# 1934 South Bend Toolmaker question on Motor pulley spindle lubrication.



## sharpshutr (Apr 21, 2013)

First question here on the forum.  Nice group as I've read some posts and searched for my question. 
      I thought there was a chip caught in the end of the motor pulley spindle but to my SURPRISE out came a 3/16 X 1/16 piece of material with a wire running through it.  I tried to put it back in but had already messed it up too much for that.  What do I replace the oil wiper with??  sharpshutr


----------



## OldMachinist (Apr 21, 2013)

You might have to post a picture to know for sure but it sounds like it was something like a felt pipe cleaner.


----------



## Ulma Doctor (Apr 21, 2013)

it may have been the oil wick....


----------



## sharpshutr (Apr 21, 2013)

Thanks for the suggestion.  I do believe that is exactly what it is. There is a slot going into the bearing where it slides in on top.
   Local drugstore has cotton ones so I will give them a try.  Thanks again.


----------



## sharpshutr (Apr 21, 2013)

I believe it is the oil wick as it is just below the oil reservoir.


----------



## sharpshutr (Apr 21, 2013)

Sorry the picture is so small.  Anyway this shows where the slot or keyway is for the wick to go all the way through the bearing-spindle area.


----------



## OldMachinist (Apr 21, 2013)

Original wick would have been a strip of felt that is installed in the slot and then the shaft put in the bore. Someone likely pulled it out and replaced it with the pipe cleaner.
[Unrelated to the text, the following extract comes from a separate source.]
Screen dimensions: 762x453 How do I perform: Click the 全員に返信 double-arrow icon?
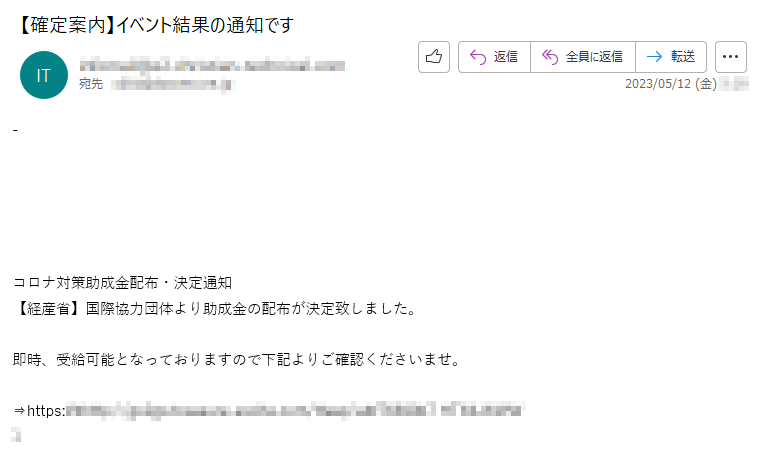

If you want to remove the shaft and install the original type felt PM me with the slot size, mailing address and I'll send you a piece of felt.


----------



## sharpshutr (Apr 21, 2013)

Old Machinist.  PM sent.  Thank you for your generous offer and help.  Sharpshutr


----------



## OldMachinist (Apr 22, 2013)

Felt went out in todays mail.


----------



## sharpshutr (Apr 23, 2013)

Thank you.
   Received the felt today.  Perfect.


----------